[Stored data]
........

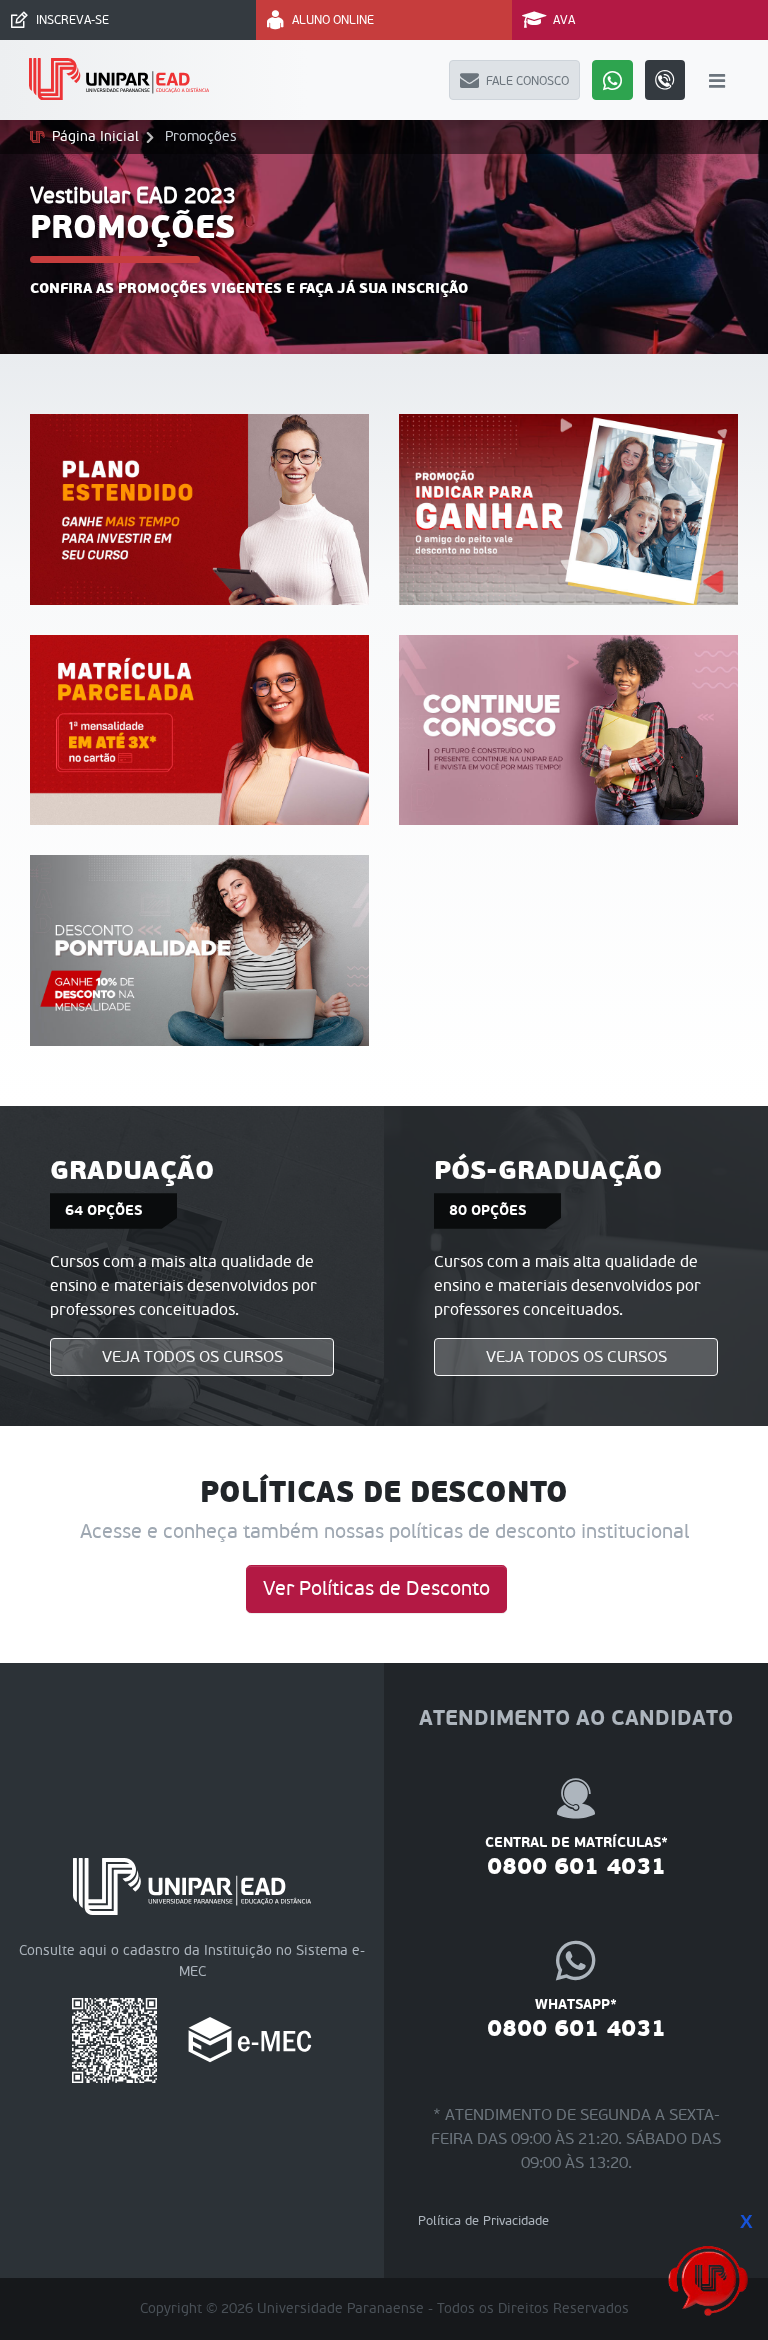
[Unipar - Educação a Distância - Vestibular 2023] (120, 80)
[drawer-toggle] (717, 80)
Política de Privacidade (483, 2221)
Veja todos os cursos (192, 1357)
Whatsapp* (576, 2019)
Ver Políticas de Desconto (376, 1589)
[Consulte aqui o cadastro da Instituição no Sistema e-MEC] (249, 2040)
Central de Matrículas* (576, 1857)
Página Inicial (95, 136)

........

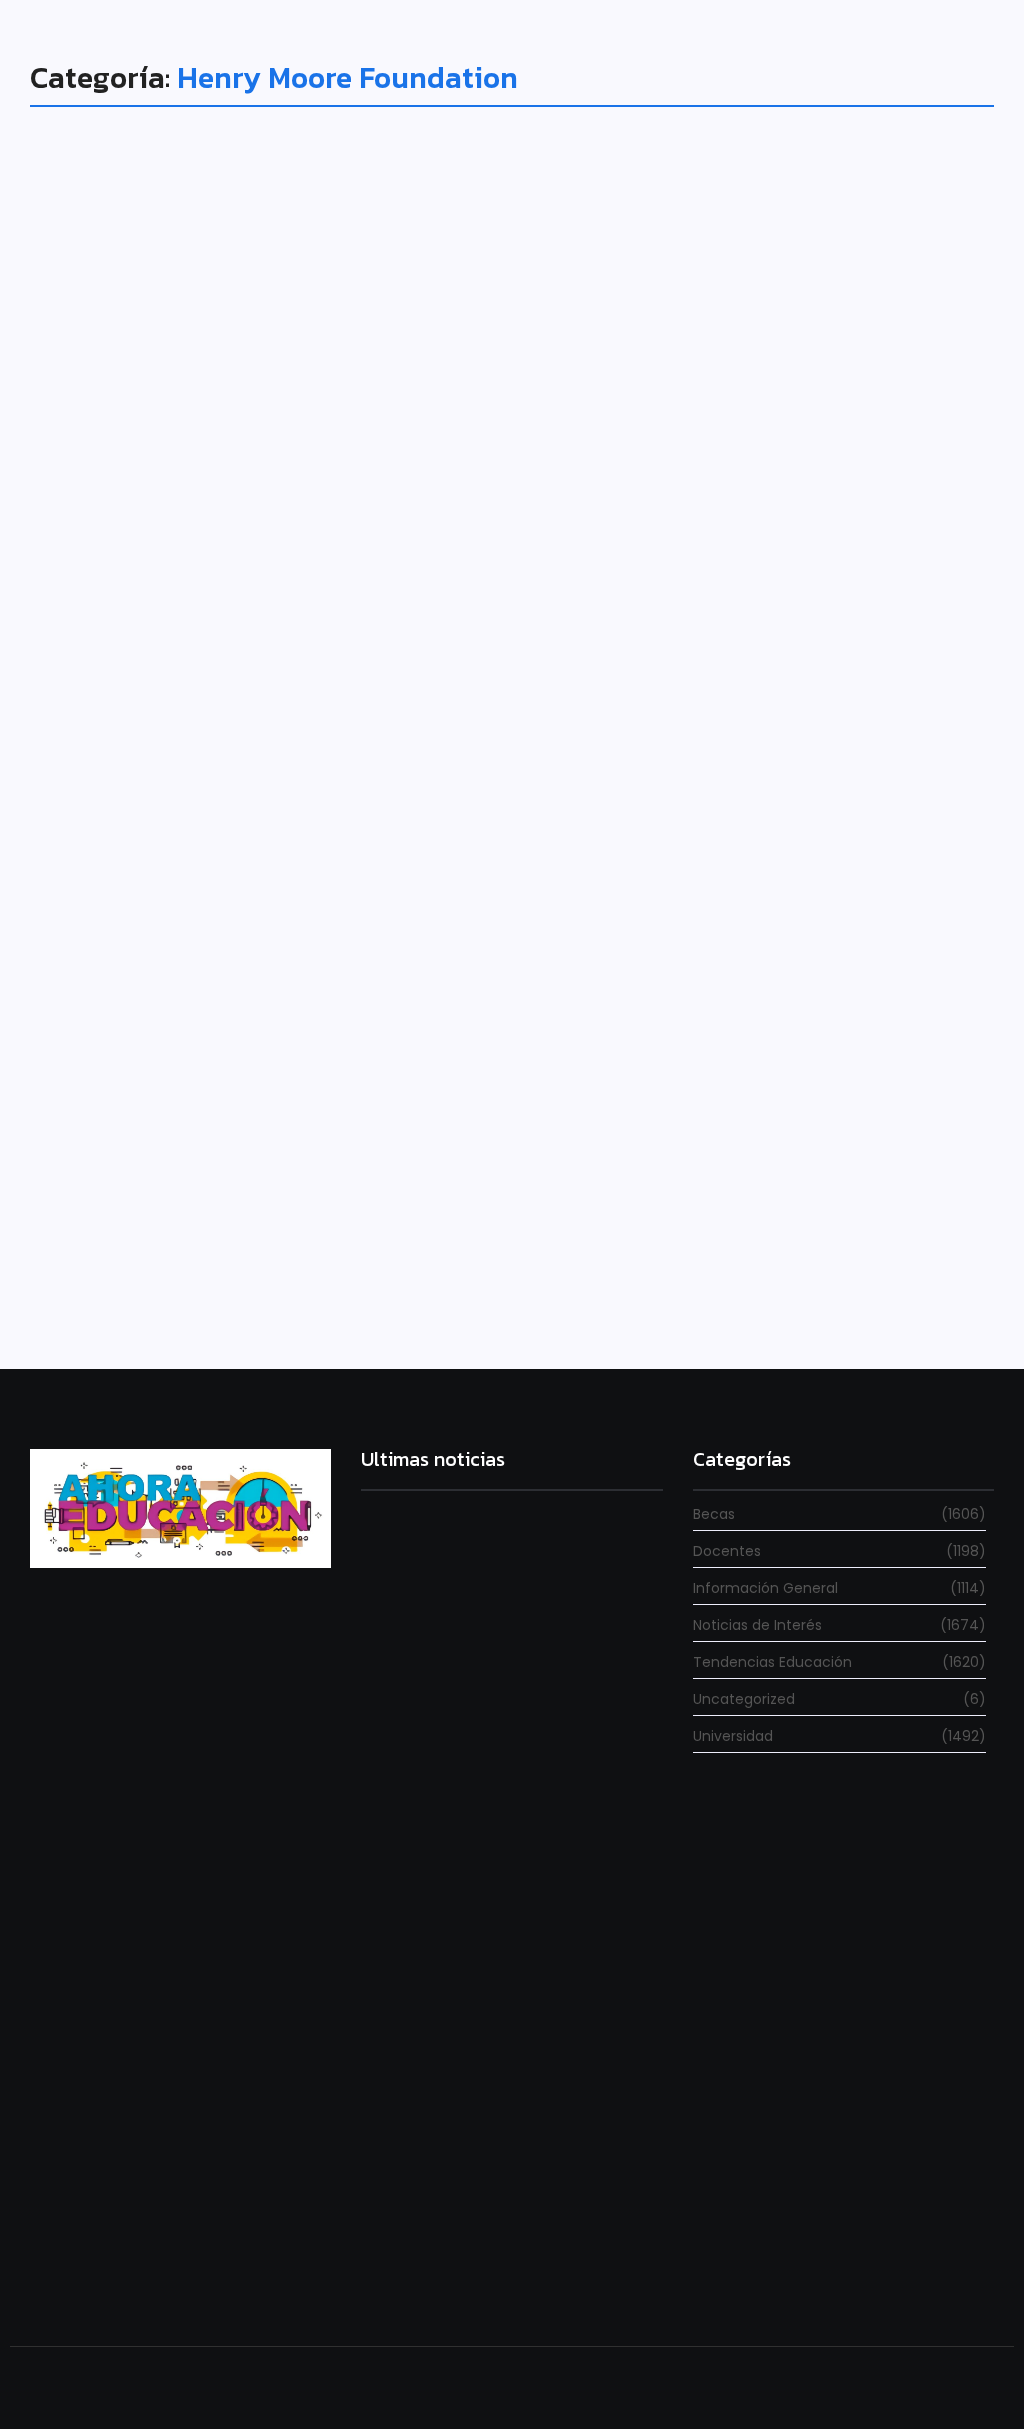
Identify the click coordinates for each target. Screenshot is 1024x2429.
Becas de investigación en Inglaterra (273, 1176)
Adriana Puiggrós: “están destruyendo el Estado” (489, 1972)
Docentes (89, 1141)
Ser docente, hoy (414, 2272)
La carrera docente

........

- Activity -
Look above for the line with "[drawer-toggle] (717, 80)"; retype exactly that line, every line after it up to the line with "Página Inicial (95, 136)", and that line too, nothing else.

- Answer below -
[drawer-toggle] (717, 80)
Política de Privacidade (483, 2221)
Veja todos os cursos (192, 1357)
Whatsapp* (576, 2019)
Ver Políticas de Desconto (376, 1589)
[Consulte aqui o cadastro da Instituição no Sistema e-MEC] (249, 2040)
Central de Matrículas* (576, 1857)
Página Inicial (95, 136)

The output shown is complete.